Die Norweger scheinen, wie es sich für verwöhnte Kinder gehört, ihren Reichtum nicht einmal zu genießen

Die Norweger scheinen wie es sich fuer verwoehnte Kinder gehoert
Sander Schimmelpennick

Es ist ein kurioser Anblick, der 50 Kilometer lange Stau auf der anderen Straßenseite. Eine endlose Reihe von Teslas, Porsches, Audis, Volvos und Bentleys schlängelt sich aus Oslo heraus, vorbei an schmutzigen Schneewänden, die verraten, dass es schon eine Weile nicht mehr geschneit hat. Ich erinnere mich an einen Sketch ausJiskefet, in dem Kees Prins einen „Norenhater“ spielt, einen schmuddeligen Mann, der dem norwegischen Volk grimmige Vorwürfe mit absurden Anschuldigungen macht, wie zum Beispiel, dass er ständig mit seinen Fjorden und ihrer „einfach ärgerlichen Länge“ prahlt. Prince muss damals gedacht haben – ideal für eine absurde Skizze.

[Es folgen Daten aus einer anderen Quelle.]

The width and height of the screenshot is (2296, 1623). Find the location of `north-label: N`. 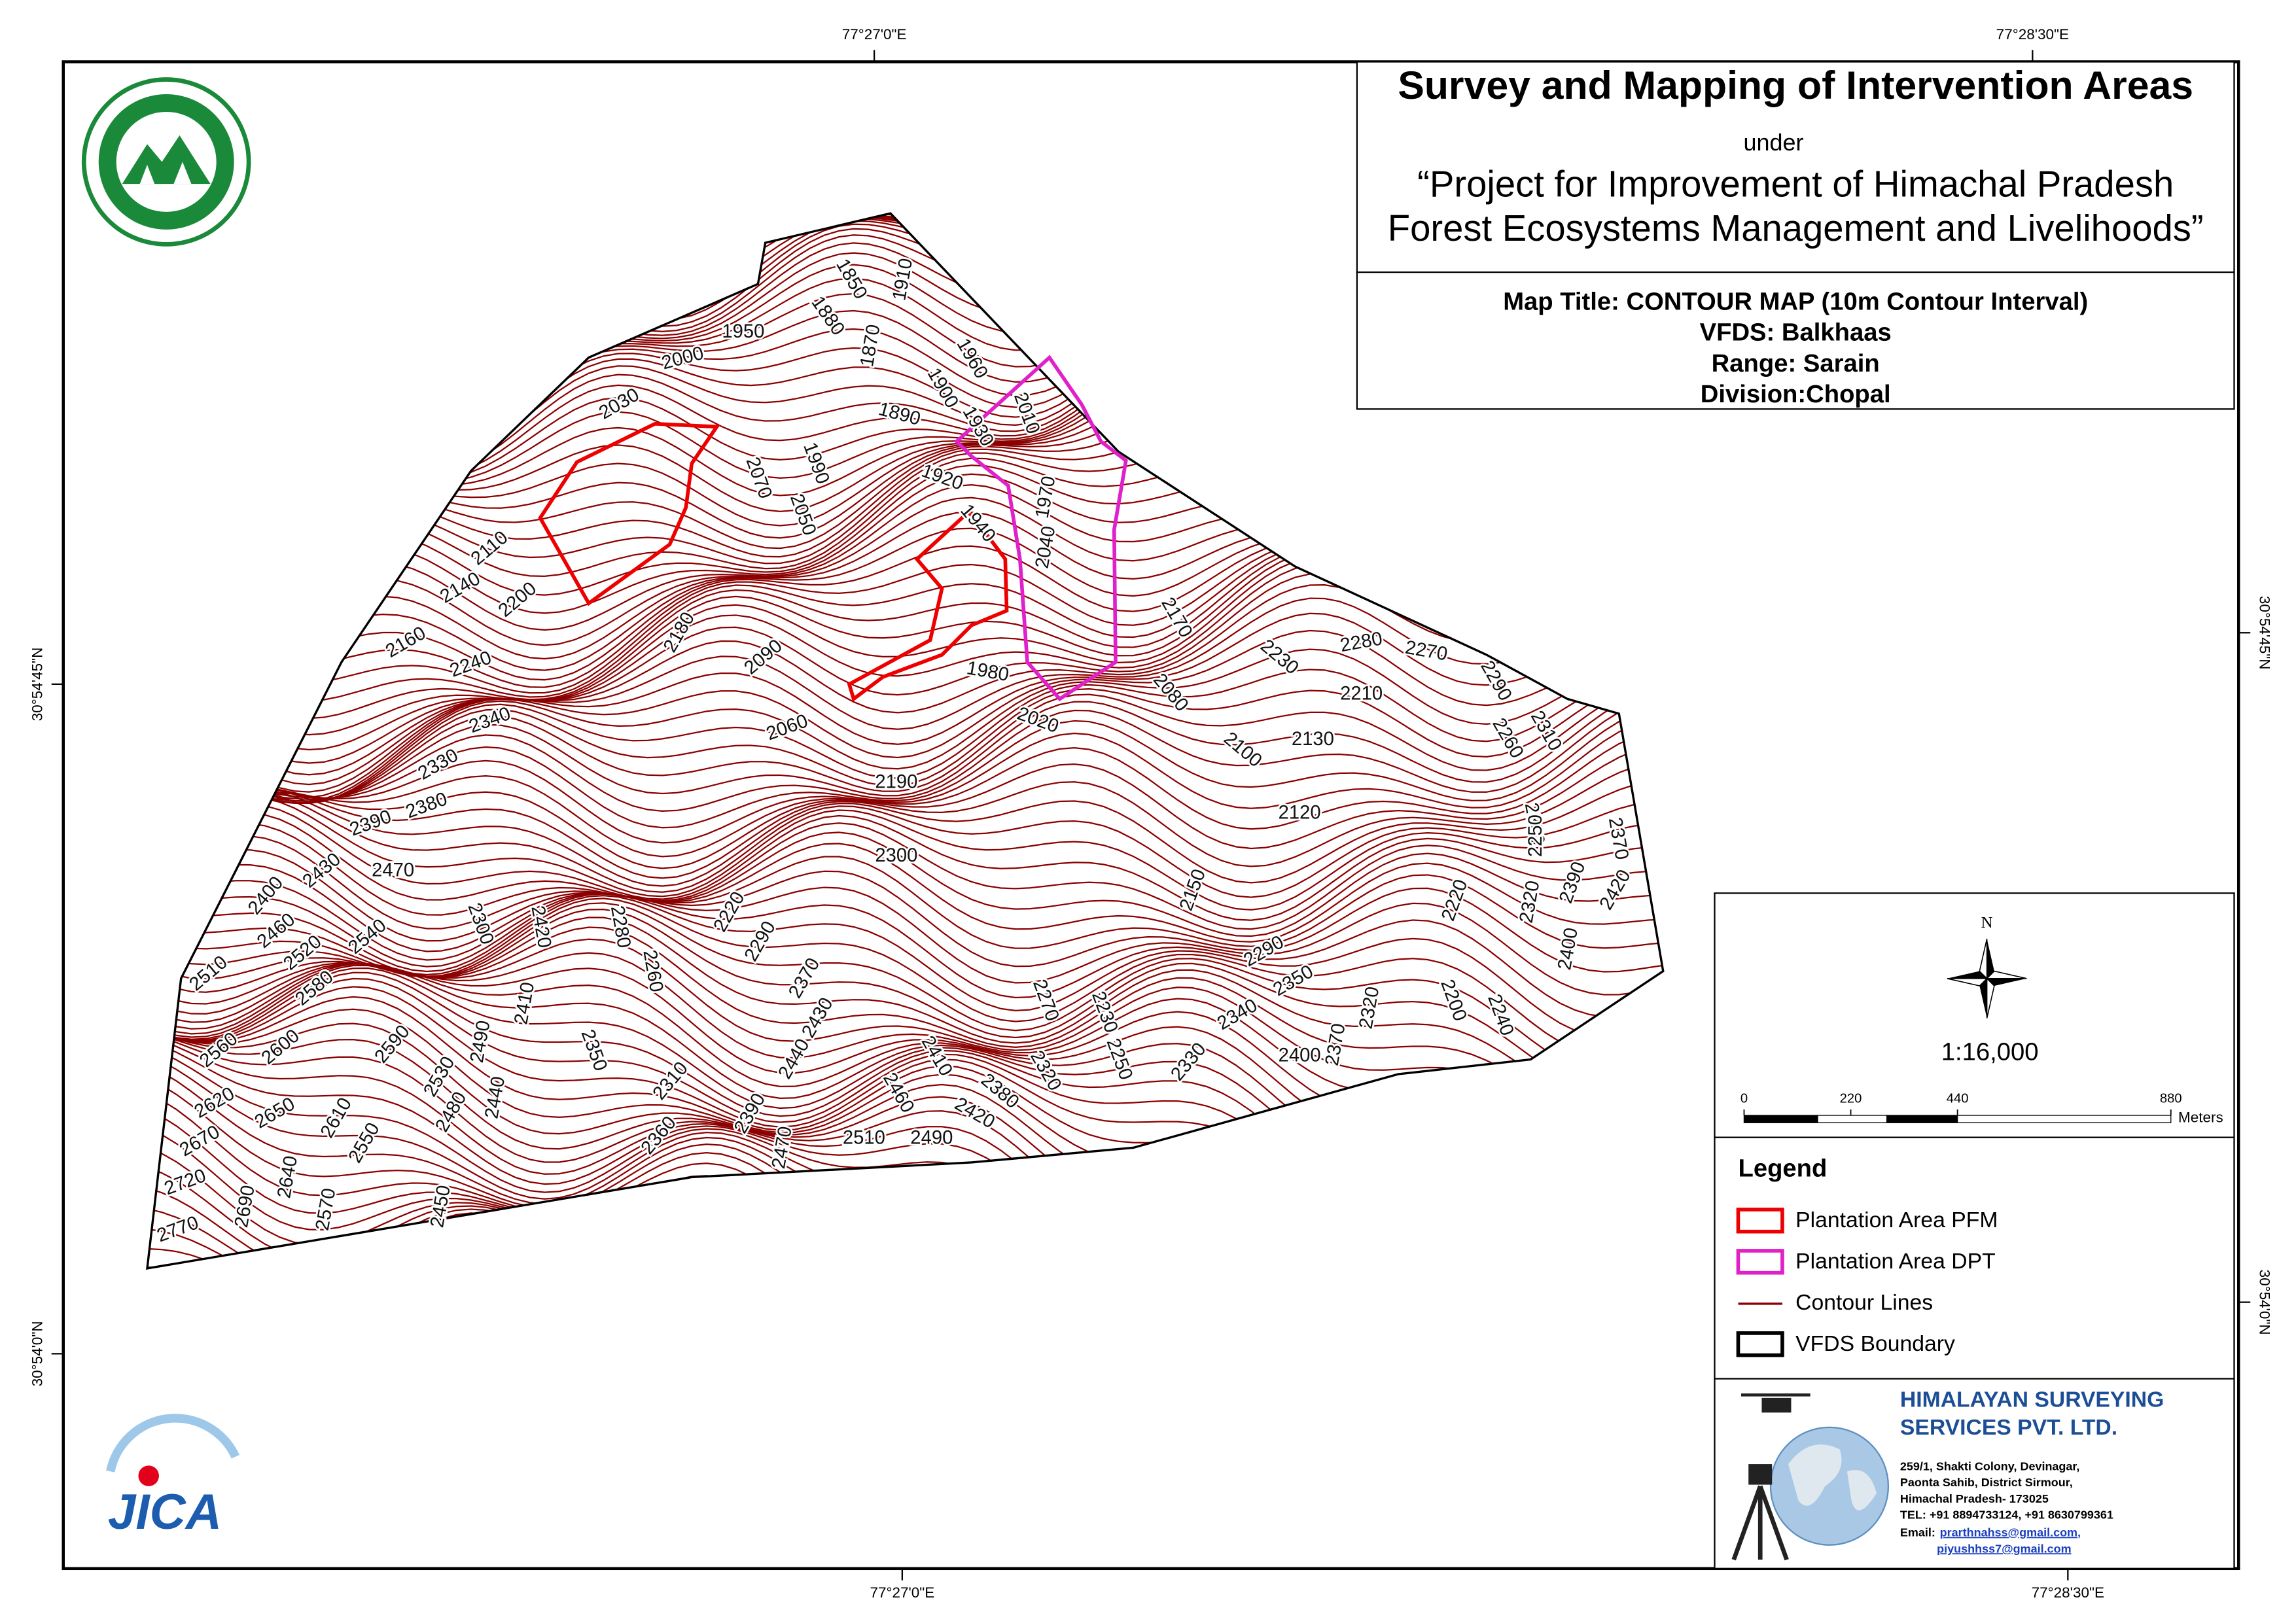

north-label: N is located at coordinates (1987, 923).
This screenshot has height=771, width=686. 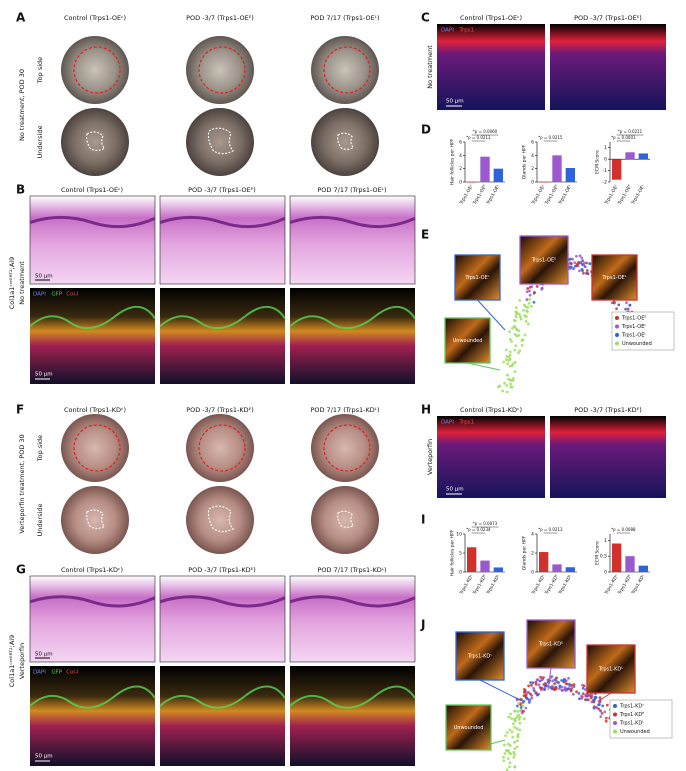 I want to click on stain-label: DAPI, so click(x=448, y=423).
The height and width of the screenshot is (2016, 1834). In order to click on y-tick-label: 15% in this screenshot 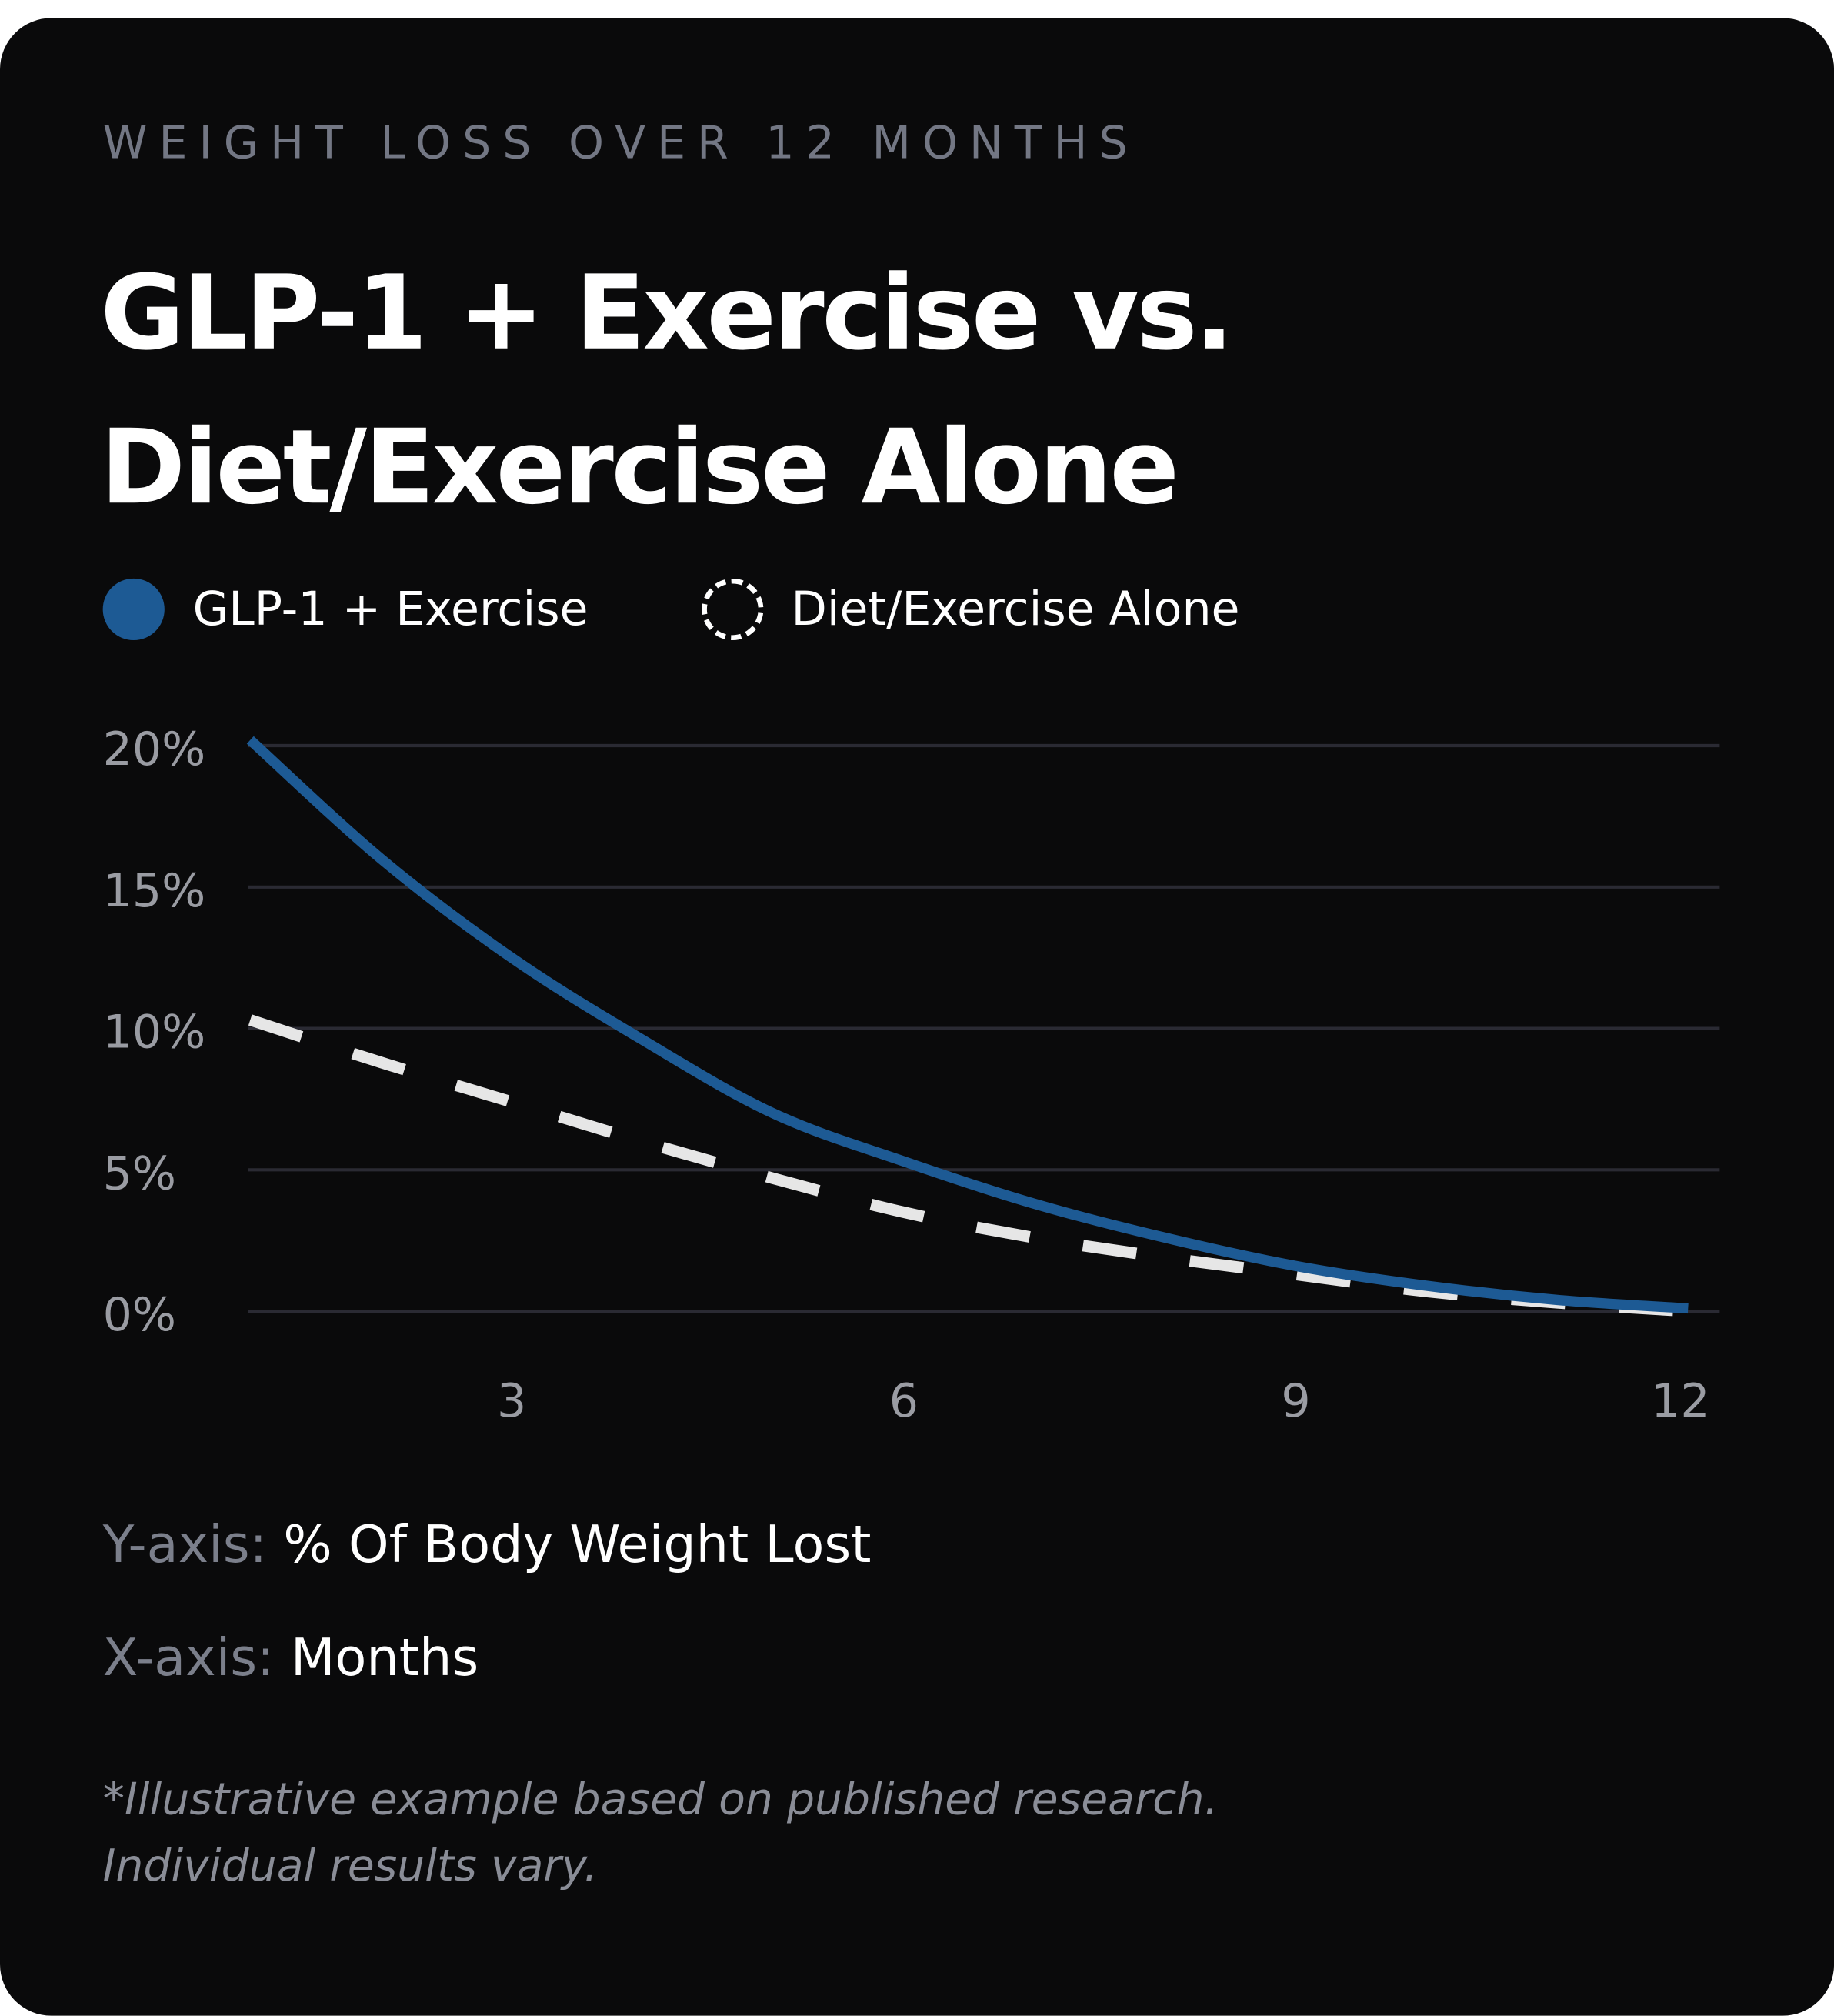, I will do `click(154, 891)`.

Ich möchte jetzt nicht behaupten, dass Prince mit seinem Noren-Hass tatsächlich Voraussicht hatte, aber Norwegen hat nach einer Wochenmitte etwas Dystopisches. Alles gibt einem das Gefühl, dass die Menschen hier in einer Generation sehr reich geworden sind; es ist ein Land verwöhnter, introvertierter Menschen. Viele Stellen erinnern mich daran, wie ein Freund scherzhaft seinen eigenen Geschmack beschreibt: teuer und ungesellig. Die eigentliche Arbeit wird ausschließlich von Ausländern geleistet, insbesondere von Balten und Polen, aber auch von Schweden.

Als Norwegen 1969 das Ekofisk-Ölfeld nahe der Grenze seiner Hoheitsgewässer entdeckte, kümmerte es sich sehr darum. Es musste transparent und moralisch rein sein und die sogenannte Holländische Krankheit musste vermieden werden. Die Niederlande hatten mit der Entdeckung des Groninger Erdgasfeldes im Jahr 1959 einen ähnlichen Glücksfall erlebt, sahen jedoch in der Folge, dass die Exportposition anderer Industrien durch den starken Gulden geschwächt wurde.

Norwegens Lösung bestand darin, die Öleinnahmen von den Ausgaben zu trennen. Die Ölförderung würde den Ölkonzernen überlassen und die Besteuerung der Unternehmensgewinne (mit einem Steuersatz von 58 Prozent) zur Sicherung des Staatsanteils genutzt. Diese Steuereinnahmen würden dann in einen staatlichen Fonds, den Ölfonds, eingezahlt, um den Reichtum für zukünftige Generationen zu erhalten. Seit der ersten Einzahlung im Jahr 1996 ist der Fonds auf rund 1,2 Billionen Euro angewachsen. Sie investieren nur in „anständige“ Aktien und alles wird außergewöhnlich gut verwaltet.

Aber der norwegische Reichtum beginnt zu schwinden, während der Rest Europas mit Energiearmut zu kämpfen hat und harte Entscheidungen treffen muss. Dank des Krieges in der Ukraine sind Norwegens Energieexporteinnahmen auf über 200 Milliarden Dollar pro Jahr in die Höhe geschossen. Das sind 35.000 Euro pro Einwohner – in etwa das BIP pro Kopf in der EU. Das führt logischerweise zu Irritationen und Unbehagen in anderen europäischen Ländern, die sich überraschend solidarisch gegenüber Russland zeigen. Aber Norwegen glaubt, dass jetzt große Gewinne benötigt werden, um seinen eigenen grünen Übergang zu finanzieren.

Es gibt noch einen weiteren Schmerzpunkt. Die UNO sprach vom „Norwegischen Paradoxon“, Umweltaktivisten sprechen vom größten Greenwashing aller Zeiten: Einerseits ist das Land völlig abhängig von den Einkünften aus fossilen Brennstoffen und bohrt in dreißig Ländern neue Felder an, andererseits ist es ein nachhaltiger Vorreiter, ein Land, das zu 99 Prozent mit Wasserkraft betrieben wird. Äußerst ärgerlich für den Rest Europas, der den Übergang zur Nachhaltigkeit alleine und unter großen Opfern schaffen muss.

Die Norweger selbst scheinen, wie es sich für verwöhnte Kinder gehört, ihren Wohlstand nicht einmal zu genießen. An den Ladestationen abbiegen adrett Teenager schauen nach unten, wenn sie ihre Porsches beladen, als ob sie von der Last des überschüssigen Reichtums niedergedrückt würden, ihre Moral von dessen Unverdientheit besudelt und ihre Machtlosigkeit, aufzuhören. Nein, gib mir die Holländische Krankheit.